→ **Trecho para leitura**:
______________________________

Separamos algumas dicas para degustar alguns vinhos que raramente escolhemos nas prateleiras
por Redação
Laranja, de talha ou Jerez. Vinhos que não degustamos todos os dias, mas sempre valem a pena
Na história, já vimos fenômenos como os vinhos “retour des indes”, por exemplo, durante o século XIX. Eram vinhos embarcados em navios que zarpavam para “as Índias” e depois retornavam. Isso fazia com que os vinhos “apurassem” o sabor, segundo os negociantes da época. Esse tipo de bebida foi extremamente valorizado durante alguns anos, contudo, logo foi abandonado.
Pode-se voltar ainda mais no tempo, para a antiguidade, quando o vinho raramente era bebido “puro”. Na maioria das vezes, acrescentavam-se especiarias, mel e outros produtos na bebida para torná-la mais palatável, pois, nem sempre seu sabor era dos melhores (muitas vezes, devido à má conservação, já passava por processo de oxidação – avinagrava –, por exemplo). Hoje, beber vinho misturado com algo é quase inconcebível.
Sim, nessa jornada, já houve vários vinhos aclamados e, posteriormente, esquecidos por completo, ou quase. Os vinhos com resina, por exemplo, foram moda durante um período da antiguidade. Hoje ainda existem quase como uma curiosidade na Grécia (os Retsina). Os Vin de Constance, sul-africanos, já foram mundialmente conhecidos no século XIX, quase sumiram e só agora têm sido resgatados.

______________________________

→ **Dados registrados**:

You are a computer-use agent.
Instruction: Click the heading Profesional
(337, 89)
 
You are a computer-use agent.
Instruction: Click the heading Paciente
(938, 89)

______________________________

→ **Tarefas**:
A. Traduza para o inglês esta frase do texto sobre vinhos esquecidos: "Hoje, beber vinho misturado com algo é quase inconcebível".
B. Por favor, prossiga com o texto sobre vinhos esquecidos a partir da última frase apresentada.

→ **Respostas das tarefas**:
A. Today, drinking wine mixed with something is almost inconceivable.

B.
Ou seja, o vinho já passou por diversos “fenômenos”. Mais recentemente, vivemos uma era de “blockbusters”, vinhos com muita fruta e muita madeira, estilo ainda valorizado por alguns consumidores e produtores, mas que, aos poucos, foi sendo colocado à margem e abriu espaço para vinhos mais frescos atualmente.
Mas o que temos visto no mundo hoje que vale a pena ficar de olho? Que tipos de vinhos estão em alta? Por quê? Quais fenômenos devem surgir? O time de ADEGA se fez essas questões e elencou 10 tendências que deveriam ser conhecidas. São vinhos que estão dando o que falar recentemente e que, temos certeza, ampliarão o seu repertório. Confira quais são e o porquê de valer a pena prová-los.
Na volta às origens da vitivinicultura, ressurgiu o vinho de talha
Definitivamente, esse não é um vinho “novo”.
O histórico vinho de talha, tradicional do sul de Portugal, remonta ao Império Romano, quando se introduziu a produção em ânforas de barro, que por lá ficaram conhecidas como talhas. Esse método de vinificação em ânfora voltou a ser “cult” há poucos anos, sendo retomado e experimentado por alguns do mais célebres enólogos do mundo. Nessa volta às origens da vitivinicultura, ressurgiu também o vinho de talha, que ainda era muito comum em Portugal, mas desprestigiado.
Agora, cada vez mais produtores importantes estão investindo e criando rótulos com esse método, que também está sendo atualizado e refinado, dando origem a vinhos excelentes. Nomes como Herdade do Rocim (que até promove um “Amphora Day”), José Maria da Fonseca, Susana Esteban, Alexandre Relvas, Cartuxa, Herdade do Esporão, Paulo Laureano etc. possuem ótimos rótulos de vinhos de talha.
Este é um 100% Moreto, com fermentação espontânea com os engaços e posterior estágio de 3 meses em talhas de barro. Traz taninos granulados, ótima acidez e final suculento. Impressiona pela nitidez e fluidez do conjunto.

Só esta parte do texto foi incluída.